YOUR OBJECTIVE = Would you repeat word for word the lines of the listing that follows, from the one with "Task: Click the language" up to and including the one with "This screenshot has width=1526, height=420.", and leave out the images?

DATASET RECORDS =

'''

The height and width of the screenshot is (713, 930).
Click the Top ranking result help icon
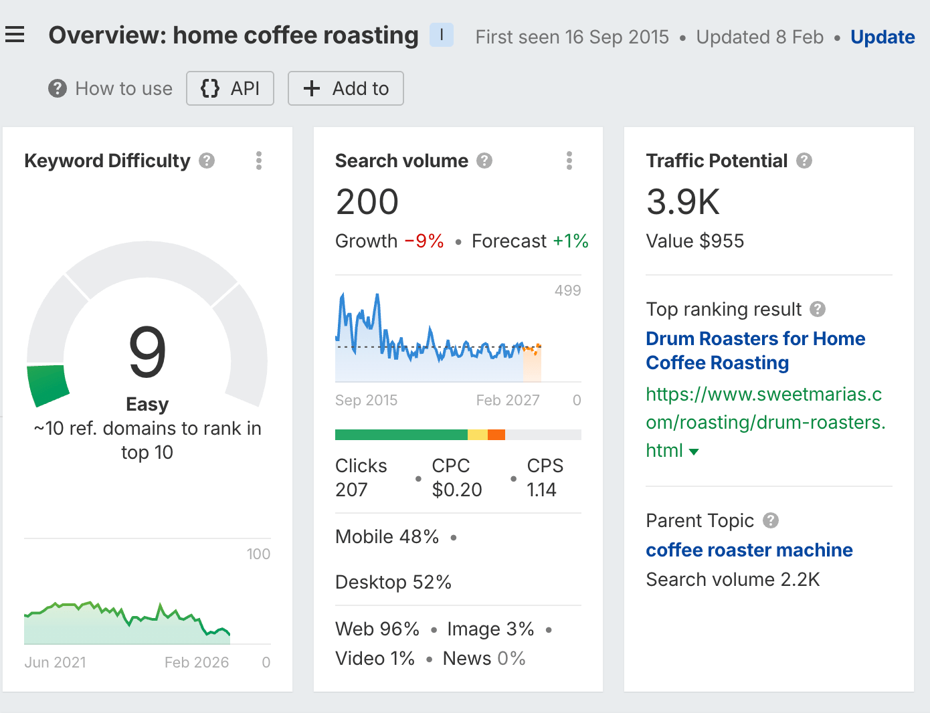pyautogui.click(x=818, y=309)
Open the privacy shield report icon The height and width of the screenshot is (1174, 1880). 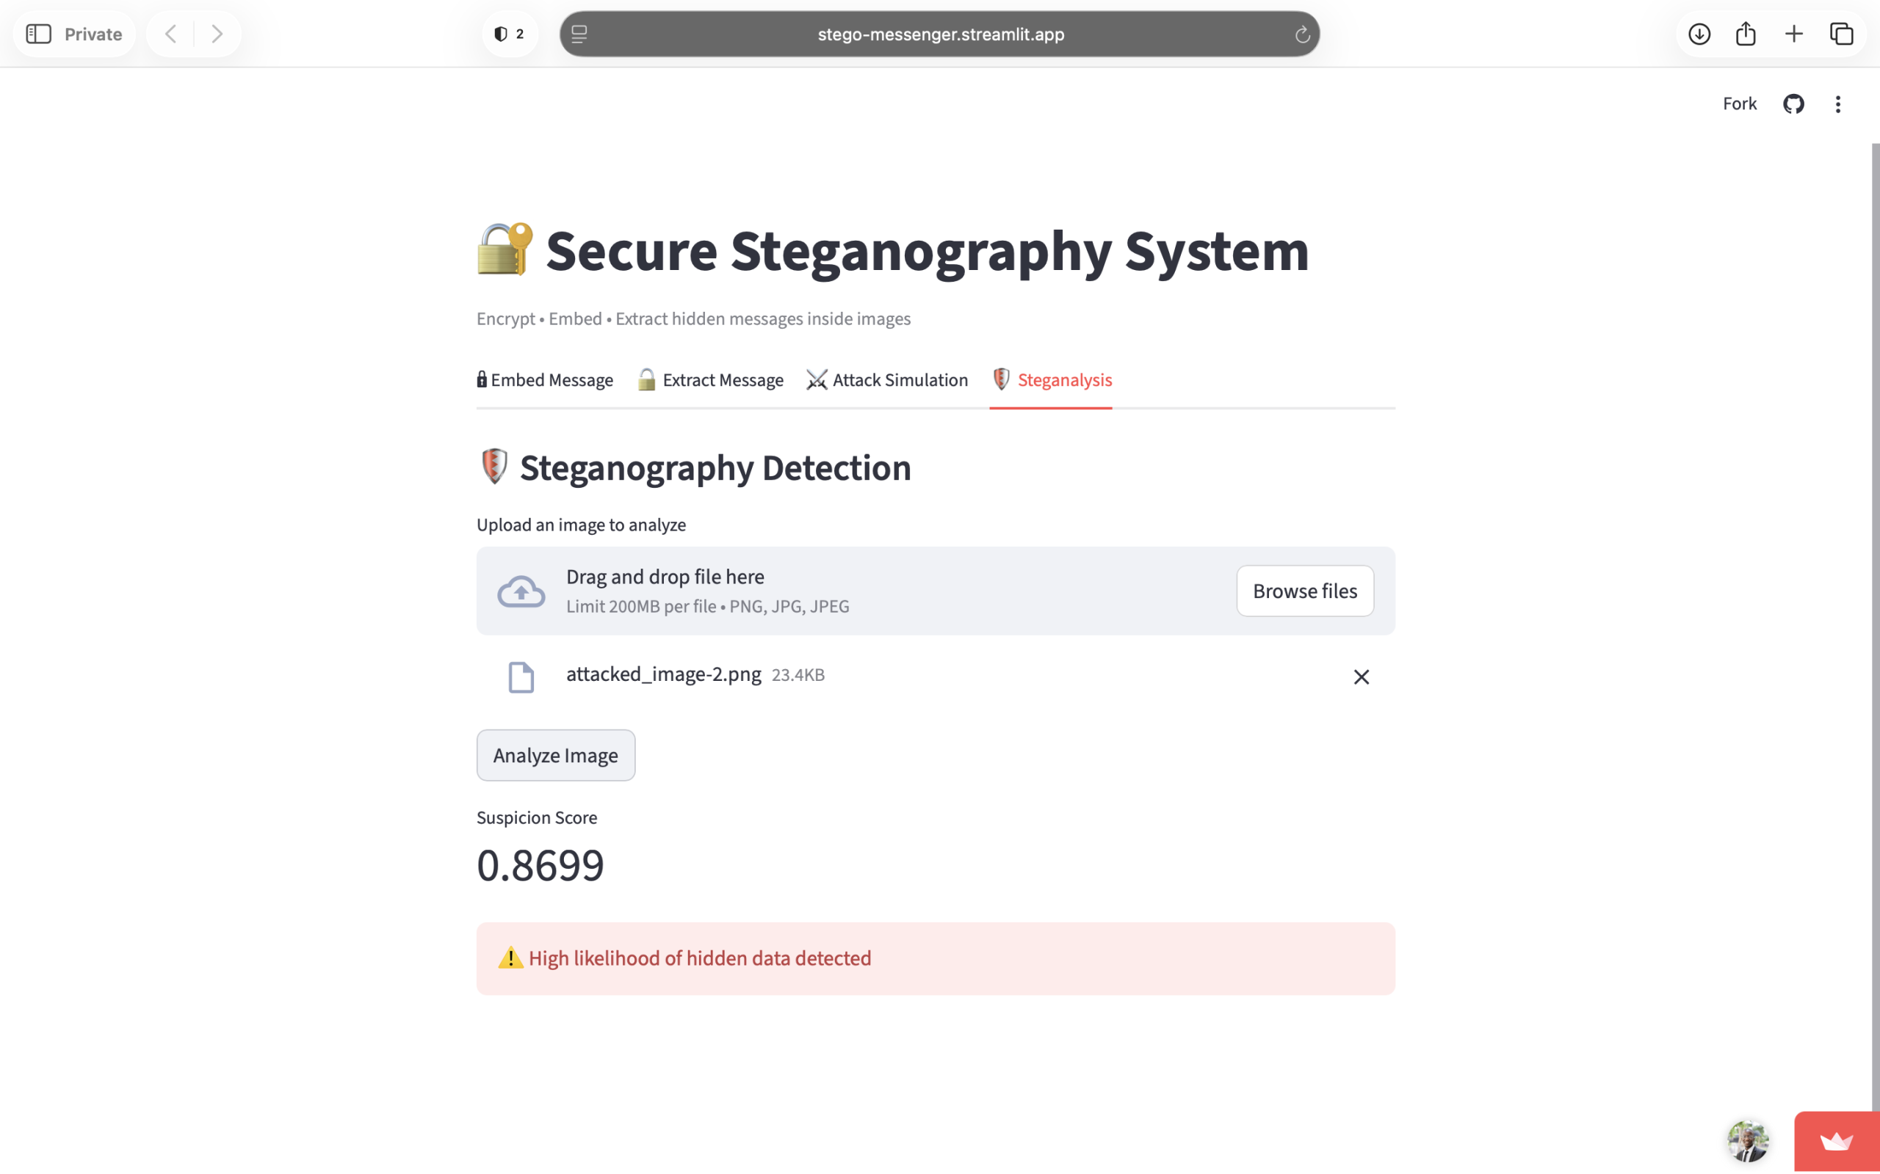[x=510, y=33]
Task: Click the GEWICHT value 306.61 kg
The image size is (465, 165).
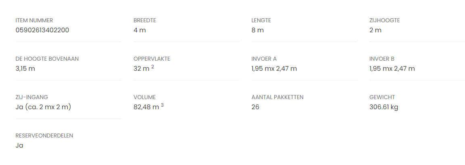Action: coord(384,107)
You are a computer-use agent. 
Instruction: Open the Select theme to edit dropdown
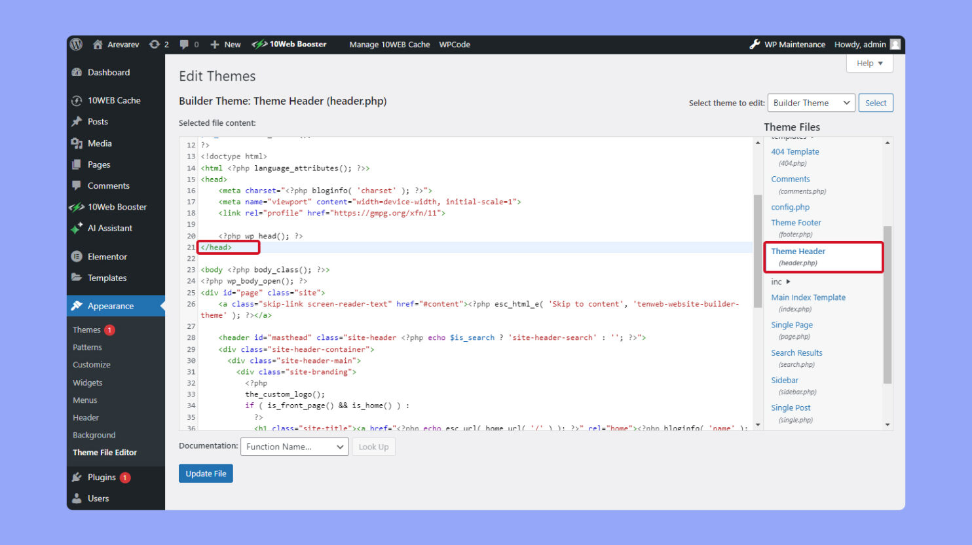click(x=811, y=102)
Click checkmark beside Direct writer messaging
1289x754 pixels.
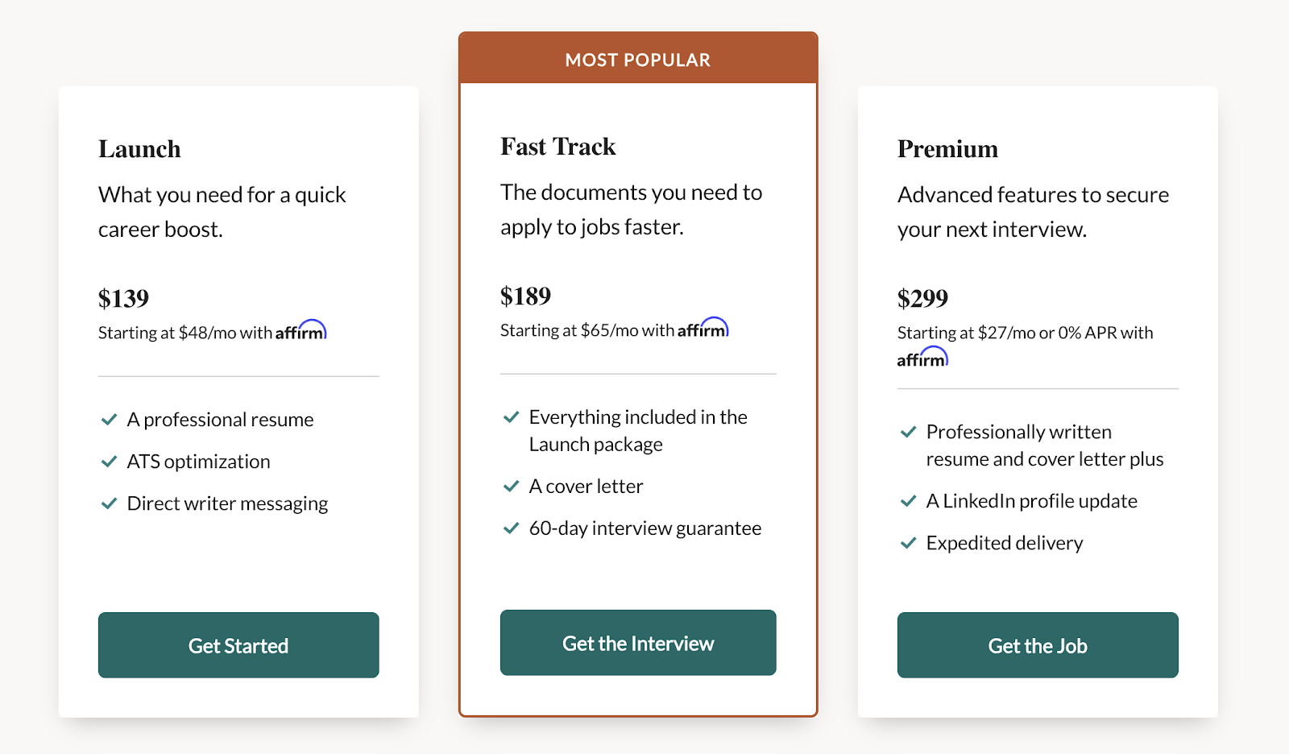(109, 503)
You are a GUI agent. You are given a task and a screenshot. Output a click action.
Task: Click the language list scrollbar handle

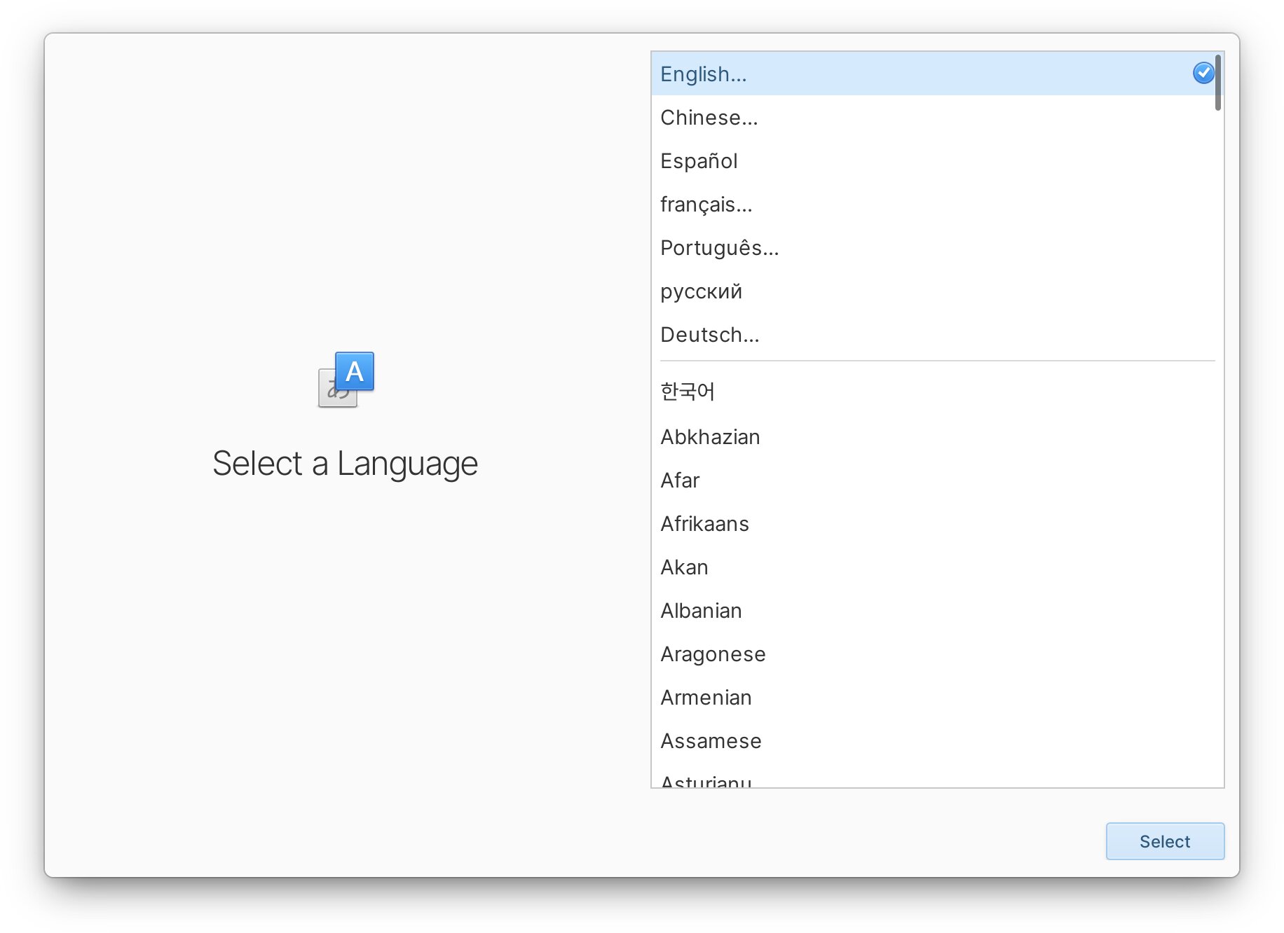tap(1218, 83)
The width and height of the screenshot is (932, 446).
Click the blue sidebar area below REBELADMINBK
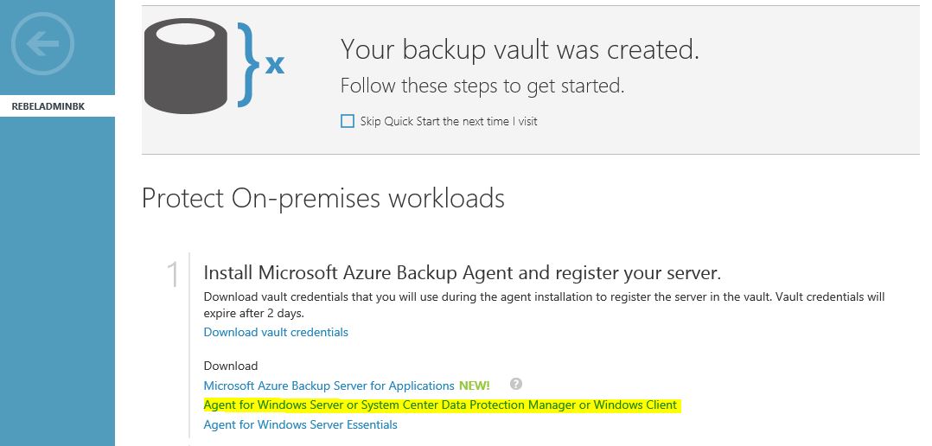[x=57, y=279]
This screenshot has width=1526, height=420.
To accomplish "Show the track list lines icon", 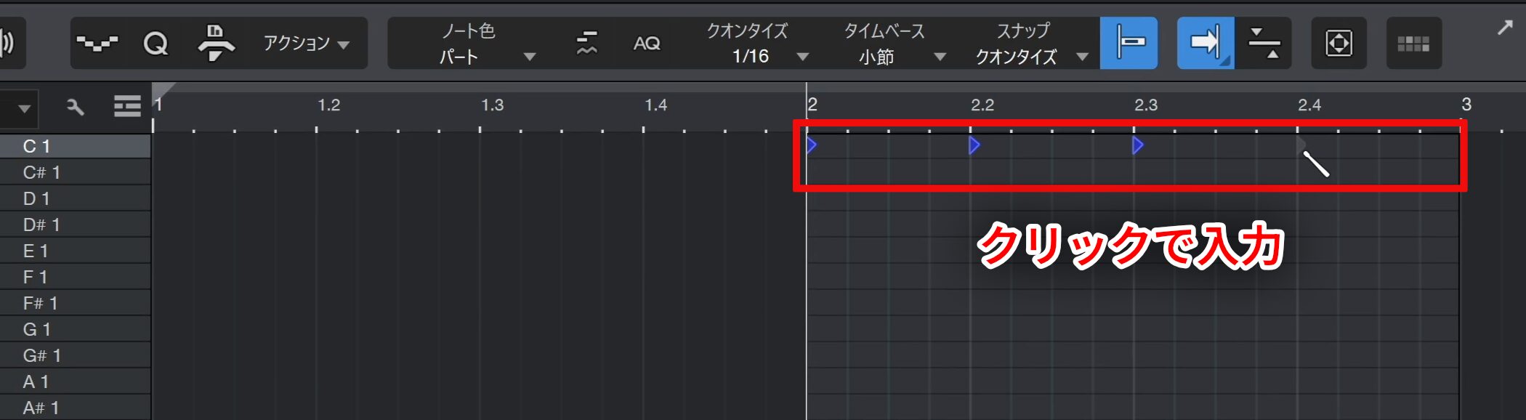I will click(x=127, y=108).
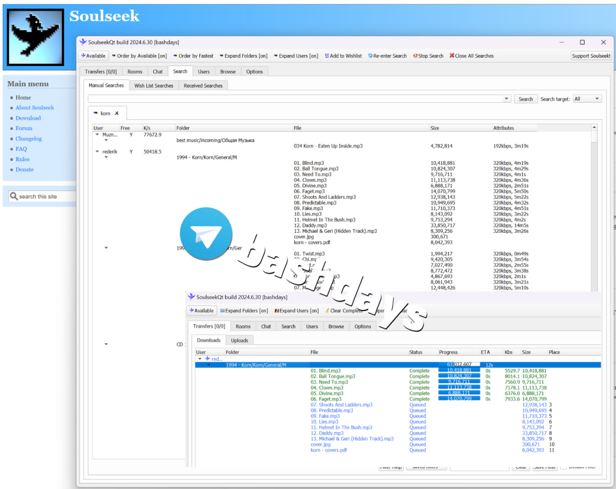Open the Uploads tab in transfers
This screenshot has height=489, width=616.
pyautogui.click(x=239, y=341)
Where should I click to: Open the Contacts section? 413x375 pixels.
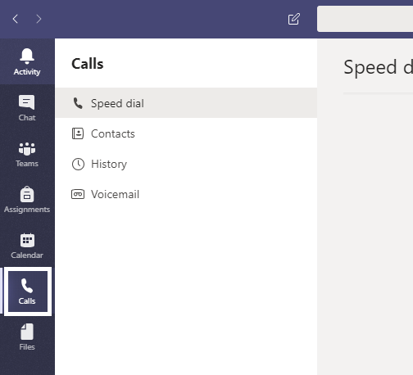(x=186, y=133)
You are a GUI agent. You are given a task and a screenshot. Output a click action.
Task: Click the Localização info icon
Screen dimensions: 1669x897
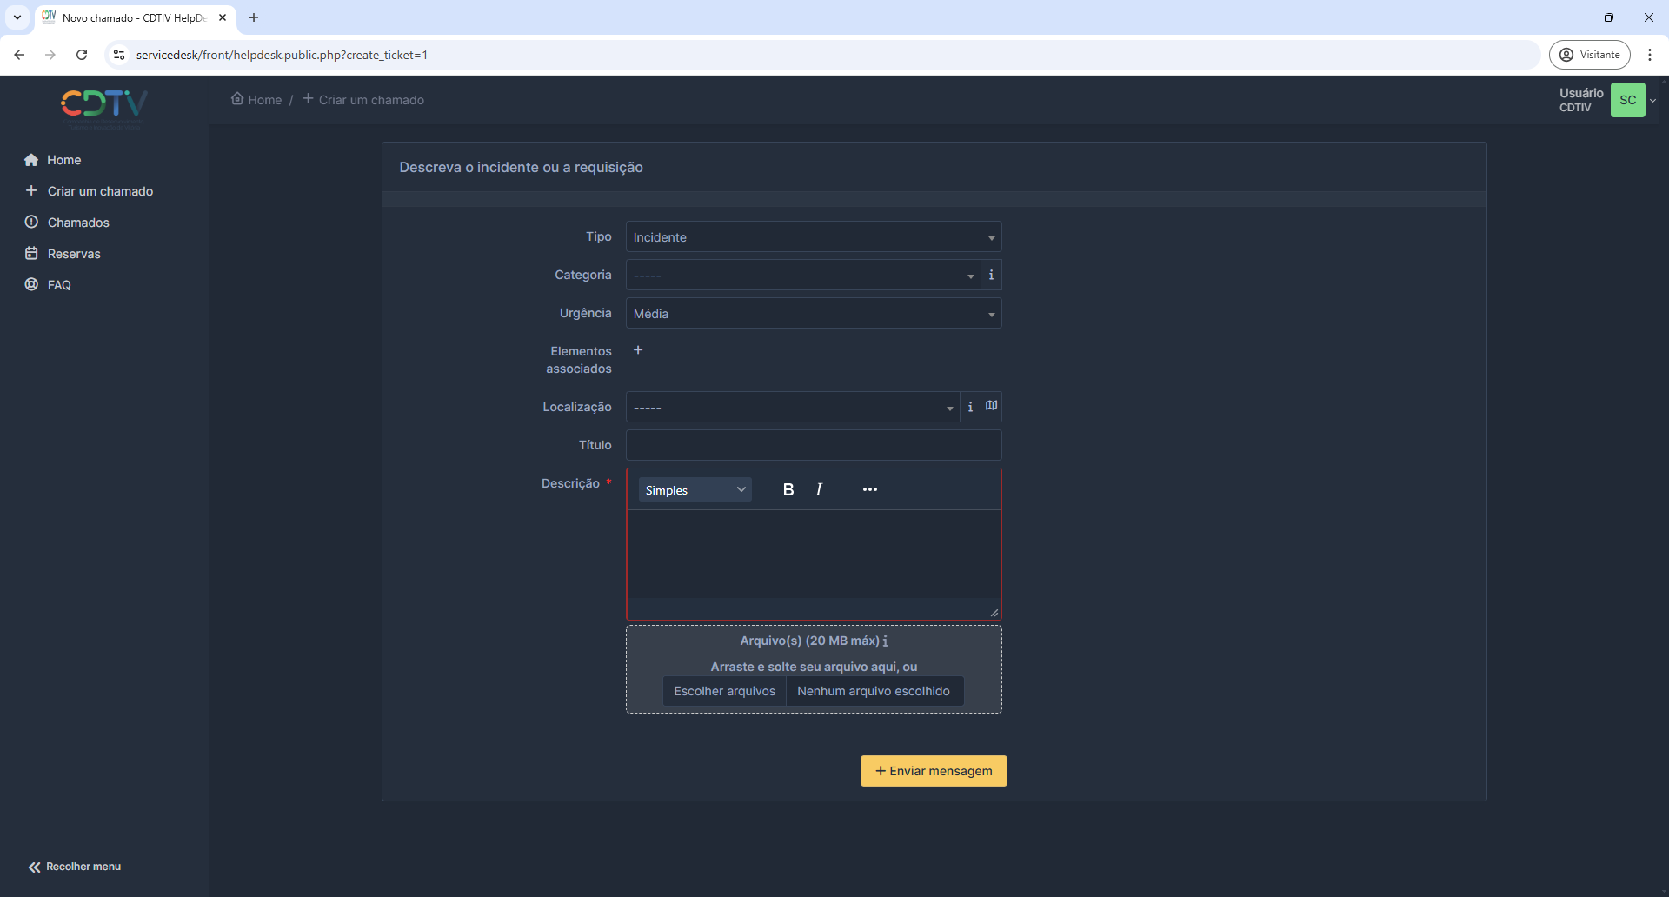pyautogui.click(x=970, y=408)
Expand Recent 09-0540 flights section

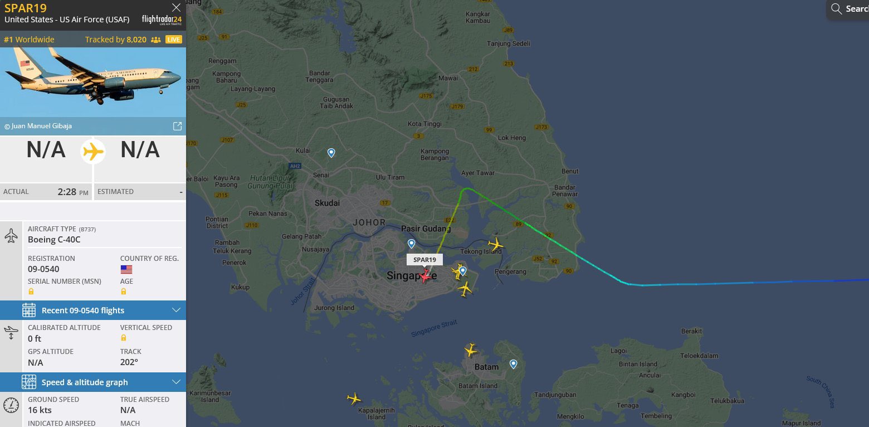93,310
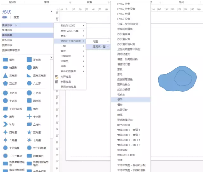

'''

TASK RESULT =
Task: Click the language list scrollbar handle

tap(1218, 83)
The width and height of the screenshot is (932, 446).
Click the blue sidebar area below REBELADMINBK
[x=57, y=279]
This screenshot has width=1526, height=420.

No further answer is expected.